(Beginning of RECORDED DATA)

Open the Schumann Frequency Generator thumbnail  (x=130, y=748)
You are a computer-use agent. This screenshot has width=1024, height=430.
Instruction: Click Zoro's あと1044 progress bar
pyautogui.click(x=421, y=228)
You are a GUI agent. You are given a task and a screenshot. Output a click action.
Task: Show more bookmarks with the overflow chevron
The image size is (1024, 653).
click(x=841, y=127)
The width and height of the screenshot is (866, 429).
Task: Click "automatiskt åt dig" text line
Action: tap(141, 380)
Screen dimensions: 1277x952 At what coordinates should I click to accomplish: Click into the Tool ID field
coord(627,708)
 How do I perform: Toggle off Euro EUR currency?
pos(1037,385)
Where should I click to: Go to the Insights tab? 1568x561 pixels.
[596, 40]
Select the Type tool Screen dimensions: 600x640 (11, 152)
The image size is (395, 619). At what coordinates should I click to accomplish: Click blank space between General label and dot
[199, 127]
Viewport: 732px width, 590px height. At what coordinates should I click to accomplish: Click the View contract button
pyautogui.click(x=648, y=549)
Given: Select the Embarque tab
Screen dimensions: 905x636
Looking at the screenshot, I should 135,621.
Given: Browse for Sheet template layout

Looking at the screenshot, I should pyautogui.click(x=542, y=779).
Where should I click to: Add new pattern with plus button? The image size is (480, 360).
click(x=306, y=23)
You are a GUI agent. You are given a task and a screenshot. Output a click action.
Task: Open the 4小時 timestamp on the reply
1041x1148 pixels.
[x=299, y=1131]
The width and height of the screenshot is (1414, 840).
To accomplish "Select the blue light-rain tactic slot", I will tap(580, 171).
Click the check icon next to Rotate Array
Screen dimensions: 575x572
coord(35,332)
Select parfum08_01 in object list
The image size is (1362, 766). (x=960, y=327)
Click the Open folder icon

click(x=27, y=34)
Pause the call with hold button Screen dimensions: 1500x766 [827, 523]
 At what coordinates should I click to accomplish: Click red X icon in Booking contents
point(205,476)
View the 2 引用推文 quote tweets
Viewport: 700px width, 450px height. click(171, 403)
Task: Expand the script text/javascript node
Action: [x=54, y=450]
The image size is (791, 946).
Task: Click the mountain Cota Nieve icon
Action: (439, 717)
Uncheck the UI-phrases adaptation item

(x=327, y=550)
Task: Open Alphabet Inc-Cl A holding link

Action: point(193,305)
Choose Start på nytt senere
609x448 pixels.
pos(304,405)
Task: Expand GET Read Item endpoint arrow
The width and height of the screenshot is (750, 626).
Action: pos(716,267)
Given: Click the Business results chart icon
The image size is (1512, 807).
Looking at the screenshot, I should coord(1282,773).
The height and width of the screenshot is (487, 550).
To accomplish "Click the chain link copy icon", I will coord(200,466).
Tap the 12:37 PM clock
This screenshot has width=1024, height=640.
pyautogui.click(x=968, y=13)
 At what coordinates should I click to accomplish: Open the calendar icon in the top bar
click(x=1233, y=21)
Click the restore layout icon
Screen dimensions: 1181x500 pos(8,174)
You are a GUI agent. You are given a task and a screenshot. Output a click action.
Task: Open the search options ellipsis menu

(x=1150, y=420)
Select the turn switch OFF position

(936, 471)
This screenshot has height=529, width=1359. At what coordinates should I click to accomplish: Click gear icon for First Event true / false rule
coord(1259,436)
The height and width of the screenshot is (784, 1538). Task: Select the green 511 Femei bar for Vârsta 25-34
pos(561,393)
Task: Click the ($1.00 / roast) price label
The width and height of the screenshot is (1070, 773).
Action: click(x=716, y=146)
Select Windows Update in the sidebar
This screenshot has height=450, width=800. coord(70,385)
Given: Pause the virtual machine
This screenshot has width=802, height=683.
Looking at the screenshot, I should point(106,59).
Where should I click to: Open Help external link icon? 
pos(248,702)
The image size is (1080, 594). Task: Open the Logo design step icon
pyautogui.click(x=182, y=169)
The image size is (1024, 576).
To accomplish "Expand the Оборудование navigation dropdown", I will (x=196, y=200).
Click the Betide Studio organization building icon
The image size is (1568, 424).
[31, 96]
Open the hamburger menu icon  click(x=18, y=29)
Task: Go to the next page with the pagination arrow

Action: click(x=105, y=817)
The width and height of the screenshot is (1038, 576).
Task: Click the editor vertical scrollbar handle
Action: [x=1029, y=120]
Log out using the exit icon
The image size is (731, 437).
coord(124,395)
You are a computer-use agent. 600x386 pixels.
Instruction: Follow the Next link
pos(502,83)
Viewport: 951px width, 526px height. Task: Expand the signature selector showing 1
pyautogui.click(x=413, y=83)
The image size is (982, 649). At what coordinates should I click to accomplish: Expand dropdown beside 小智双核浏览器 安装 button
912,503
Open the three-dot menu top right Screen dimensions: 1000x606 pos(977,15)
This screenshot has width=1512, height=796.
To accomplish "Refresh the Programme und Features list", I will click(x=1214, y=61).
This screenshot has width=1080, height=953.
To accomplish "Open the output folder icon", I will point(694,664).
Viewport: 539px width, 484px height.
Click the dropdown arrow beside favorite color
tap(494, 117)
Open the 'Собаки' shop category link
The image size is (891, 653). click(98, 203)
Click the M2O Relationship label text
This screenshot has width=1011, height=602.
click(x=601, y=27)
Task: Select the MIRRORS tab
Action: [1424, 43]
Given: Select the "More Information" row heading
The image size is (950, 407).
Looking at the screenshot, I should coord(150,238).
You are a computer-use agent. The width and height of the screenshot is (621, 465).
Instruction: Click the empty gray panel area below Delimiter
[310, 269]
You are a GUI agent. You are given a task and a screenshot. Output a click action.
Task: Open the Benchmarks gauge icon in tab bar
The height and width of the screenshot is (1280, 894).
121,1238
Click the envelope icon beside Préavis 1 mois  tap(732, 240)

(End of RECORDED DATA)

* **EXERCISE DIRECTIONS**
Retype the records above in full, exactly.

* **ANSWER**
Open the Schumann Frequency Generator thumbnail  (x=130, y=748)
You are a computer-use agent. This screenshot has width=1024, height=430.
Instruction: Click Zoro's あと1044 progress bar
pyautogui.click(x=421, y=228)
You are a GUI agent. You are given a task and a screenshot. Output a click action.
Task: Show more bookmarks with the overflow chevron
The image size is (1024, 653).
click(x=841, y=127)
The width and height of the screenshot is (866, 429).
Task: Click "automatiskt åt dig" text line
Action: tap(141, 380)
Screen dimensions: 1277x952 At what coordinates should I click to accomplish: Click into the Tool ID field
coord(627,708)
 How do I perform: Toggle off Euro EUR currency?
pos(1037,385)
Where should I click to: Go to the Insights tab? 1568x561 pixels.
[596, 40]
Select the Type tool Screen dimensions: 600x640 (11, 152)
The image size is (395, 619). At what coordinates should I click to accomplish: Click blank space between General label and dot
[199, 127]
Viewport: 732px width, 590px height. At what coordinates should I click to accomplish: Click the View contract button
pyautogui.click(x=648, y=549)
Given: Select the Embarque tab
Screen dimensions: 905x636
Looking at the screenshot, I should 135,621.
Given: Browse for Sheet template layout

Looking at the screenshot, I should pyautogui.click(x=542, y=779).
Where should I click to: Add new pattern with plus button? The image size is (480, 360).
click(x=306, y=23)
You are a GUI agent. You are given a task and a screenshot. Output a click action.
Task: Open the 4小時 timestamp on the reply
1041x1148 pixels.
[x=299, y=1131]
The width and height of the screenshot is (1414, 840).
To accomplish "Select the blue light-rain tactic slot", I will tap(580, 171).
Click the check icon next to Rotate Array
Screen dimensions: 575x572
coord(35,332)
Select parfum08_01 in object list
The image size is (1362, 766). (x=960, y=327)
Click the Open folder icon

click(x=27, y=34)
Pause the call with hold button Screen dimensions: 1500x766 [827, 523]
 At what coordinates should I click to accomplish: Click red X icon in Booking contents
point(205,476)
View the 2 引用推文 quote tweets
Viewport: 700px width, 450px height. click(171, 403)
Task: Expand the script text/javascript node
Action: [x=54, y=450]
The image size is (791, 946).
Task: Click the mountain Cota Nieve icon
Action: (439, 717)
Uncheck the UI-phrases adaptation item

(x=327, y=550)
Task: Open Alphabet Inc-Cl A holding link

Action: point(193,305)
Choose Start på nytt senere
609x448 pixels.
pos(304,405)
Task: Expand GET Read Item endpoint arrow
The width and height of the screenshot is (750, 626).
Action: pos(716,267)
Given: Click the Business results chart icon
The image size is (1512, 807).
Looking at the screenshot, I should coord(1282,773).
The height and width of the screenshot is (487, 550).
To accomplish "Click the chain link copy icon", I will coord(200,466).
Tap the 12:37 PM clock
This screenshot has width=1024, height=640.
pyautogui.click(x=968, y=13)
 At what coordinates should I click to accomplish: Open the calendar icon in the top bar
click(x=1233, y=21)
Click the restore layout icon
Screen dimensions: 1181x500 pos(8,174)
You are a GUI agent. You are given a task and a screenshot. Output a click action.
Task: Open the search options ellipsis menu

(x=1150, y=420)
Select the turn switch OFF position

(936, 471)
This screenshot has height=529, width=1359. At what coordinates should I click to accomplish: Click gear icon for First Event true / false rule
coord(1259,436)
The height and width of the screenshot is (784, 1538). Task: Select the green 511 Femei bar for Vârsta 25-34
pos(561,393)
Task: Click the ($1.00 / roast) price label
The width and height of the screenshot is (1070, 773).
Action: click(x=716, y=146)
Select Windows Update in the sidebar
This screenshot has height=450, width=800. coord(70,385)
Given: Pause the virtual machine
This screenshot has width=802, height=683.
Looking at the screenshot, I should point(106,59).
Where should I click to: Open Help external link icon? 
pos(248,702)
The image size is (1080, 594). Task: Open the Logo design step icon
pyautogui.click(x=182, y=169)
The image size is (1024, 576).
To accomplish "Expand the Оборудование navigation dropdown", I will (x=196, y=200).
Click the Betide Studio organization building icon
The image size is (1568, 424).
[31, 96]
Open the hamburger menu icon  click(x=18, y=29)
Task: Go to the next page with the pagination arrow

Action: click(x=105, y=817)
The width and height of the screenshot is (1038, 576).
Task: Click the editor vertical scrollbar handle
Action: [x=1029, y=120]
Log out using the exit icon
The image size is (731, 437).
coord(124,395)
You are a computer-use agent. 600x386 pixels.
Instruction: Follow the Next link
pos(502,83)
Viewport: 951px width, 526px height. Task: Expand the signature selector showing 1
pyautogui.click(x=413, y=83)
The image size is (982, 649). At what coordinates should I click to accomplish: Expand dropdown beside 小智双核浏览器 安装 button
912,503
Open the three-dot menu top right Screen dimensions: 1000x606 pos(977,15)
This screenshot has width=1512, height=796.
To accomplish "Refresh the Programme und Features list", I will click(x=1214, y=61).
This screenshot has width=1080, height=953.
To accomplish "Open the output folder icon", I will point(694,664).
Viewport: 539px width, 484px height.
Click the dropdown arrow beside favorite color
tap(494, 117)
Open the 'Собаки' shop category link
The image size is (891, 653). click(98, 203)
Click the M2O Relationship label text
This screenshot has width=1011, height=602.
click(x=601, y=27)
Task: Select the MIRRORS tab
Action: [1424, 43]
Given: Select the "More Information" row heading
The image size is (950, 407).
Looking at the screenshot, I should coord(150,238).
You are a computer-use agent. The width and height of the screenshot is (621, 465).
Instruction: Click the empty gray panel area below Delimiter
[310, 269]
You are a GUI agent. You are given a task and a screenshot. Output a click action.
Task: Open the Benchmarks gauge icon in tab bar
The height and width of the screenshot is (1280, 894).
121,1238
Click the envelope icon beside Préavis 1 mois  tap(732, 240)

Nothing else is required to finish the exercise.